As the stranger was standing before the fire, while James was endeavouring to clear away the snow from his neck and shoulder, the sudden change of temperature which he had experienced, expanding the fluids faster than the vessels which contained them, produced in his extremities that agonising sensation which is more forcibly expressed by the Scottish word dinnling, than by any other word with which we are acquainted. Sickness and pain overpowered his exhausted nerves. His eyes turned wildly up to the roof of the cottage. He gave one suffocating gasp for breath, and sank senseless upon the floor. James seized him in his arms, and called out to his wife—
"O Nanny, Nanny, woman! get up and help's here! The puir callant's fa'en into a drow, and I'm feared he's gaun to dee upon our hands athegither. Get up, woman, and let's try if onything can be dune to bring him aboot again."
Nanny sprang up at the call of her husband; and, seizing the stranger by the hand, cried out—
"Preserve us a', Jamie! he's perfectly perishin'; his hand is as cauld and stiff as the poker. I maun get on the kettle and heat some water to thaw the snaw aff him."
"Na, na," cried James, "that wad mak him waur, woman. Rin ye to the door and get a gowpen o' snaw, and rub his hands wi' it and a rough clout time aboot, and sprinkle some cauld water in his face, and he'll may be sune come till himsel again."

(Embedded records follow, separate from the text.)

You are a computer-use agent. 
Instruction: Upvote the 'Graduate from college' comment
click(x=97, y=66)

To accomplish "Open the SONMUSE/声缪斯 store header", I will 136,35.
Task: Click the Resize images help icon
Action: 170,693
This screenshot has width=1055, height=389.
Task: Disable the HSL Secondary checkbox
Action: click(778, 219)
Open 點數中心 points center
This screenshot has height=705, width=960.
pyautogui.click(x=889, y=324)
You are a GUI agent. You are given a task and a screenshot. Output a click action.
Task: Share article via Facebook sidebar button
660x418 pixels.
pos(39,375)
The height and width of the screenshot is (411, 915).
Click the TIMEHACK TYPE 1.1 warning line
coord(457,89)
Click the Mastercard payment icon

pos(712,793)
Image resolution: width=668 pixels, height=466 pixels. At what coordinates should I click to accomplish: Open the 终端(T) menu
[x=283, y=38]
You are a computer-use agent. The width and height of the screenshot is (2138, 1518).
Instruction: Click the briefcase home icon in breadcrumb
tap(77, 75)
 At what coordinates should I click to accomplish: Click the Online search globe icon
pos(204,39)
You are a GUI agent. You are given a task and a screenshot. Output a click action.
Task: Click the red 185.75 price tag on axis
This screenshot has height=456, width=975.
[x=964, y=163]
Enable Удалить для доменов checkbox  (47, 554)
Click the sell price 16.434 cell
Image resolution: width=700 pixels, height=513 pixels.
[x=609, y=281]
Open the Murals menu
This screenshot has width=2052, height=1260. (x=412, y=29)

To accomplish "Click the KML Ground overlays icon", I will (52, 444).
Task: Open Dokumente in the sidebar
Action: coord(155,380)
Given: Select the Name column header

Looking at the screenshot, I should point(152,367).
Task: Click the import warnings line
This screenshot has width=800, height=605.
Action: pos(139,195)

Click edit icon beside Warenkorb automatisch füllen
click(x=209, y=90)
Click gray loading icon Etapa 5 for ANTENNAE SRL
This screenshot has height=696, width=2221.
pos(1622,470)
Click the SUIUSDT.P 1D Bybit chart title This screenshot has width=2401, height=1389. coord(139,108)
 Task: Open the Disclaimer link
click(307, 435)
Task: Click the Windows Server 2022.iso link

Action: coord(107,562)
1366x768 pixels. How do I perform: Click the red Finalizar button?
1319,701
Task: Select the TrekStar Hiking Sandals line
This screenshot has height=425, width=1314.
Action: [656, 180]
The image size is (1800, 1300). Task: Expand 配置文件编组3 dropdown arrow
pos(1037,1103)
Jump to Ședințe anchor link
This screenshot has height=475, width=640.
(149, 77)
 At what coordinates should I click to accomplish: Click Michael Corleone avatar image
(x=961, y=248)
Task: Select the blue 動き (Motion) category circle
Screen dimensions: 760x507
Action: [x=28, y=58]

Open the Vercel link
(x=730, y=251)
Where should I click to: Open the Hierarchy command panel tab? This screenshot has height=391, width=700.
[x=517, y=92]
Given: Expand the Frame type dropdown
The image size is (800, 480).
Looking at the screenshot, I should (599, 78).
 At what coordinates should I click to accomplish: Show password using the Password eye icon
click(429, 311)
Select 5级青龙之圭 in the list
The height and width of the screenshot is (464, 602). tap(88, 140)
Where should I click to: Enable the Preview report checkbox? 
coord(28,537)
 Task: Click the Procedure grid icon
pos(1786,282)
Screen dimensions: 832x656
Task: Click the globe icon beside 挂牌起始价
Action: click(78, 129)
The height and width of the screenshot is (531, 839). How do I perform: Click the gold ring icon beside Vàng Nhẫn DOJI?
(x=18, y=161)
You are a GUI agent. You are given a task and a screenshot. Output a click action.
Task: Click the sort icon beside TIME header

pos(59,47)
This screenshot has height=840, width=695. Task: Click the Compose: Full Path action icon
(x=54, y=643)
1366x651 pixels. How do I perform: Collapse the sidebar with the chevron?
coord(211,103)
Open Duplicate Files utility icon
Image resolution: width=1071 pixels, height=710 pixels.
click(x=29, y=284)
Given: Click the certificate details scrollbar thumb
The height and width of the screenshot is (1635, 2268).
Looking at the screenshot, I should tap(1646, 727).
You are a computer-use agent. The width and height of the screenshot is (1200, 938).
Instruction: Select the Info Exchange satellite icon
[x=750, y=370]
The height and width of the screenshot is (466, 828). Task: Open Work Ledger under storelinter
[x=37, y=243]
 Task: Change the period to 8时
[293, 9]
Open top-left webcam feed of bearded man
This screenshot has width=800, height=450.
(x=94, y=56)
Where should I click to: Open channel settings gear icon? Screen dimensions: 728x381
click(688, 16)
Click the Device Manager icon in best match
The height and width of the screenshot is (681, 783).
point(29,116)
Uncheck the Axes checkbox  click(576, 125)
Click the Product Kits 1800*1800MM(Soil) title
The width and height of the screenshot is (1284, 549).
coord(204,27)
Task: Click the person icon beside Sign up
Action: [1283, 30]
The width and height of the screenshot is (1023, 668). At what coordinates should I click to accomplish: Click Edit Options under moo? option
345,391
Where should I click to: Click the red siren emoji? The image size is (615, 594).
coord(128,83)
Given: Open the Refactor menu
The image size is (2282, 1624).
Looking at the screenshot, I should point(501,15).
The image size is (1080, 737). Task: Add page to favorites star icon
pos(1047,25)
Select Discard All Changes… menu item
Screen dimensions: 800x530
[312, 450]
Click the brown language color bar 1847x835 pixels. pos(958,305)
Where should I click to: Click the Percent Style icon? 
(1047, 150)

"Jamie," said the guidwife, in a tone of gentle remonstrance, "the lad's gotten owre muckle snaw and cauld water already; that's just what's the matter wi' him. I maun hae up the fire and get something warm till 'im."
"Ye're haverin, Nanny," said James, who was too much agitated to be respectful. "Gang ye and get the snaw, I tell ye; for ye understand naething o' the matter."
"Aweel, aweel, then," said Nanny, "ye hae mair skill o' doctory than me, Jamie; but it's a very unnatural-like cure, to rub cauld snaw on a man perishin' wi' the cauld."